The protest also had a positive impact on people in detention. While Serco wanted to convince us that our cases would be harmed by our involvement in political action, the protest formed connections that enabled us to fight our cases better. It gave people a platform to talk about their cases a lot more with each other. It made them feel like their cases were not unique and they were not alone, that others had been through similar situations. It enabled them to seek help and find ways to challenge removals. If we didn’t have that, many of us would have been removed and suffered in silence. The protest helped form this bond that can never be broken amongst the detainees.

Lessons learned

The protest challenged how people in detention are seen. On the one hand, the home office casts people in detention as ‘immigration offenders’ or ‘illegals’, categories that serve to undermine detainees’ right to freedom of speech. On the other, campaigns against detention all-too-often prefer to centre their own solutions and render detainees invisible, passive, victims of the system. It showed that immigrants are ready to fight the injustices they face on a daily basis as they try to regularise their stays in the UK.

The success of the Hunger For Freedom protests shows that listening to and collaborating with people in detention is an important part of building a successful anti-detention movement.

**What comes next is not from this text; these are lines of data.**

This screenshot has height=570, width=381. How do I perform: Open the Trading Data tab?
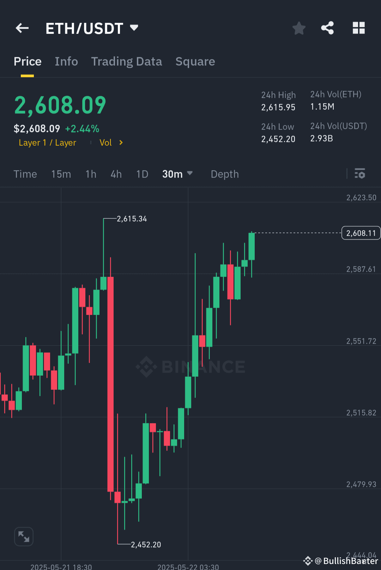click(127, 61)
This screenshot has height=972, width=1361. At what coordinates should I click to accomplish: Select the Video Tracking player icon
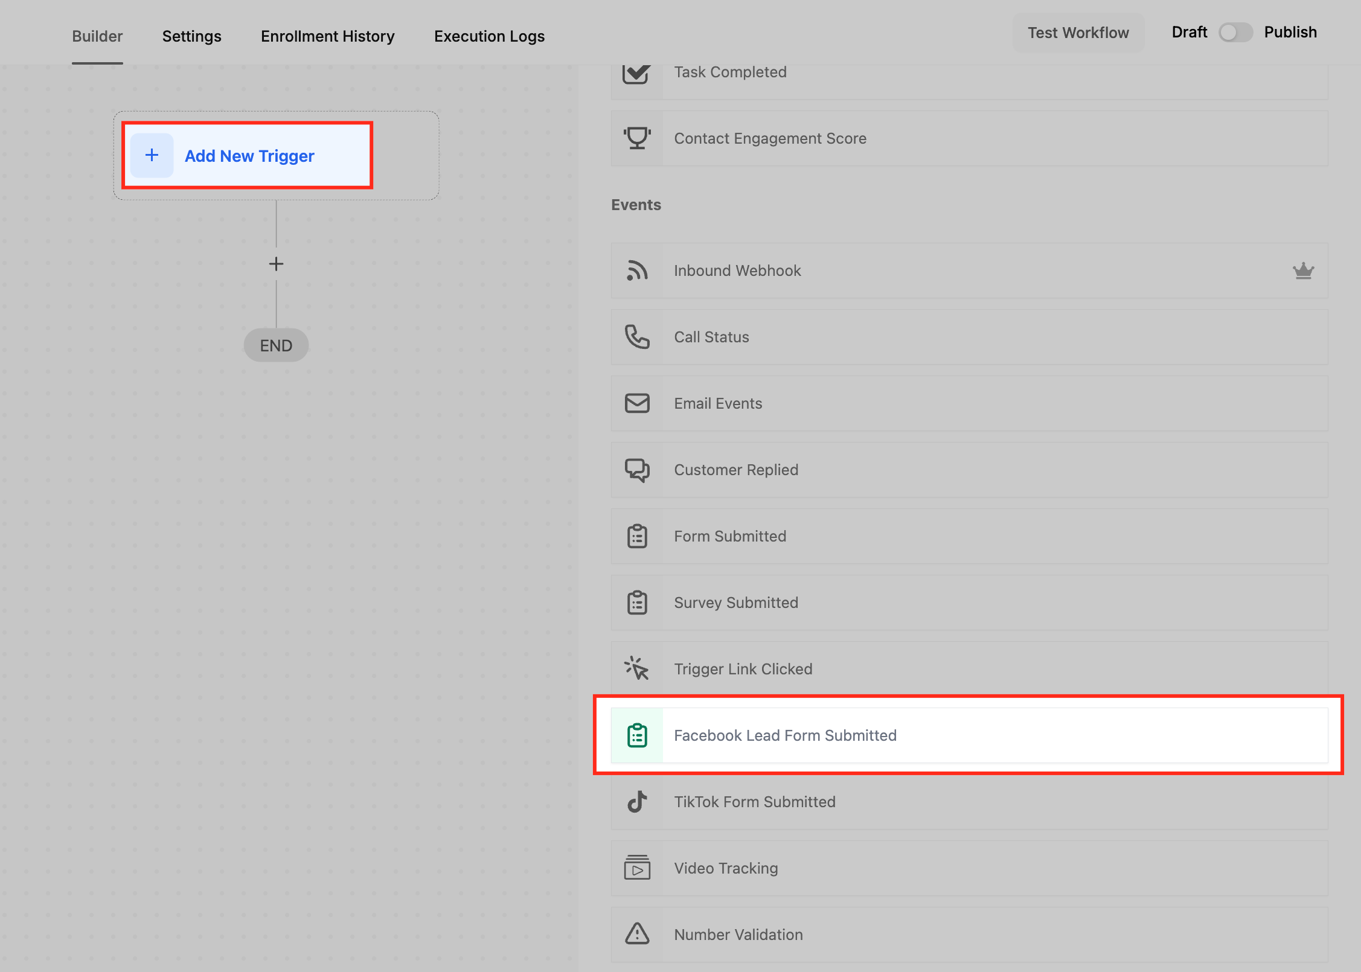pos(636,868)
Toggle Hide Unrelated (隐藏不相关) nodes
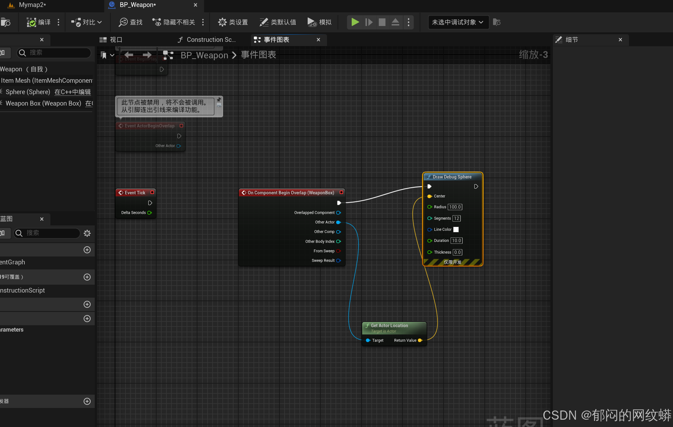This screenshot has width=673, height=427. 174,22
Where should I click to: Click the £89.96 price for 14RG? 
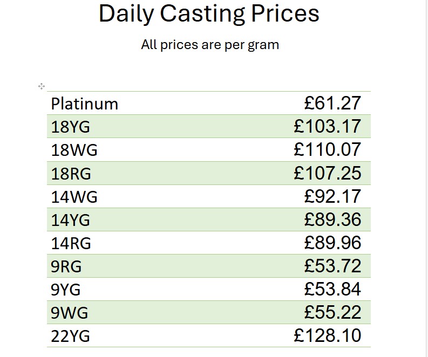click(332, 243)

It shows how important it is to consider people in detention as a part of the movement to end detention, not just the victims of it.

It also poses challenges. How can we build movements that listen and amplify the demands of those inside that do not require people in detention to refuse food in order to be heard? How can we build upon the actions of people in detention to create a movement that ends detention? How can we build a world where no human is illegal?